Doherty J, Sheehan AE, Bradshaw R, Fox AN, Lu TY, Freeman MR - PLoS Biol. (2014)

Bottom Line: Surprisingly, canonical JAK/STAT signaling does not regulate draper expression.Rather, we find injury-induced draper activation is downstream of the Draper/Src42a/Shark/Rac1 engulfment signaling pathway.We provide evidence for a positive auto-regulatory mechanism whereby signaling through the injury-responsive Draper receptor leads to Stat92E-dependent, transcriptional activation of the draper gene.

View Article: PubMed Central - PubMed

Affiliation: Department of Neurobiology, Howard Hughes Medical Institute, University of Massachusetts Medical School, Worcester, Massachusetts, United States of America.

ABSTRACT
Glial cells are exquisitely sensitive to neuronal injury but mechanisms by which glia establish competence to respond to injury, continuously gauge neuronal health, and rapidly activate reactive responses remain poorly defined. Here, we show glial PI3K signaling in the uninjured brain regulates baseline levels of Draper, a receptor essential for Drosophila glia to sense and respond to axonal injury.
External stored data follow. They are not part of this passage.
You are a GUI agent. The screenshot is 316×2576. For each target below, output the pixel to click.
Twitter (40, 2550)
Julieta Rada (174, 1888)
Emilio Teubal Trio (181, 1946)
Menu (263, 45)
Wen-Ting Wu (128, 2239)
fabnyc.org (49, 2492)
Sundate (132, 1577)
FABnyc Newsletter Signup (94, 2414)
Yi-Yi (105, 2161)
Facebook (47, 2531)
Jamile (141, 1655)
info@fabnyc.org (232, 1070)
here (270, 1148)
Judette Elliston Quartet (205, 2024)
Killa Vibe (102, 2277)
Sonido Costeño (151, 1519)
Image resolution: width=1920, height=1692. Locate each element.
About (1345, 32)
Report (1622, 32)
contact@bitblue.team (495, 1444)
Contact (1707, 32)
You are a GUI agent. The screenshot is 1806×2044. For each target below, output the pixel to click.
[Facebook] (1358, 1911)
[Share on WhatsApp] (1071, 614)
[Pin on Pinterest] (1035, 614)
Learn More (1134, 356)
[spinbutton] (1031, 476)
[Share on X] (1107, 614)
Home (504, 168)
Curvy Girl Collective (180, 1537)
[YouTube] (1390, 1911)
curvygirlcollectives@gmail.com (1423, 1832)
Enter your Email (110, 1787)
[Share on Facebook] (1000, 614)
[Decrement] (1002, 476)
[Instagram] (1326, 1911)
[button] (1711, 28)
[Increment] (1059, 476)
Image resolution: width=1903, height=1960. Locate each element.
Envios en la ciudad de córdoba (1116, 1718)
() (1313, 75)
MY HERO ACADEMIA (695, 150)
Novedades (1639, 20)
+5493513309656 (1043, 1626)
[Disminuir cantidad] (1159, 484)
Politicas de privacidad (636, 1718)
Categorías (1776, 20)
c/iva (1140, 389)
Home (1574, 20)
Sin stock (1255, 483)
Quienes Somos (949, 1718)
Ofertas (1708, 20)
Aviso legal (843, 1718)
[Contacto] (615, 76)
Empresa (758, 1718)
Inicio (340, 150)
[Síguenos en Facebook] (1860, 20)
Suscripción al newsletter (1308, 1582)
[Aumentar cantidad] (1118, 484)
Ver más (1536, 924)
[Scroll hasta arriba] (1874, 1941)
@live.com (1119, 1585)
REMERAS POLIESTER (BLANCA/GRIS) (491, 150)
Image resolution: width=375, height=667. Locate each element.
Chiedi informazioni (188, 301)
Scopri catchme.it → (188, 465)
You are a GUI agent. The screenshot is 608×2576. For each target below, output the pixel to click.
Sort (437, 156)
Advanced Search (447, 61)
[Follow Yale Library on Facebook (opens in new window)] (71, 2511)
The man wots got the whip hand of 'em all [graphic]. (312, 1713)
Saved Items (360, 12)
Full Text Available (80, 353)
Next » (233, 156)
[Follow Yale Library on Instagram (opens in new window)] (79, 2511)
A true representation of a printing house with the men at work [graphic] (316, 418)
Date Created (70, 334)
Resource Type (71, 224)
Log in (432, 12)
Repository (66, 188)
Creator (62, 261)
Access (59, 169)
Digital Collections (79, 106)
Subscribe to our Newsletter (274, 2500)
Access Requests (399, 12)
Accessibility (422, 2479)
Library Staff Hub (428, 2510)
After injury, Draper levels are up-regulated through a Stat92E-modulated, injury-responsive enhancer element within the draper gene. Surprisingly, canonical JAK/STAT signaling does not regulate draper expression. Rather, we find injury-induced draper activation is downstream of the Draper/Src42a/Shark/Rac1 engulfment signaling pathway. Thus, PI3K signaling and Stat92E are critical in vivo regulators of glial responsiveness to axonal injury. We provide evidence for a positive auto-regulatory mechanism whereby signaling through the injury-responsive Draper receptor leads to Stat92E-dependent, transcriptional activation of the draper gene. We propose that Drosophila glia use this auto-regulatory loop as a mechanism to adjust their reactive state following injury.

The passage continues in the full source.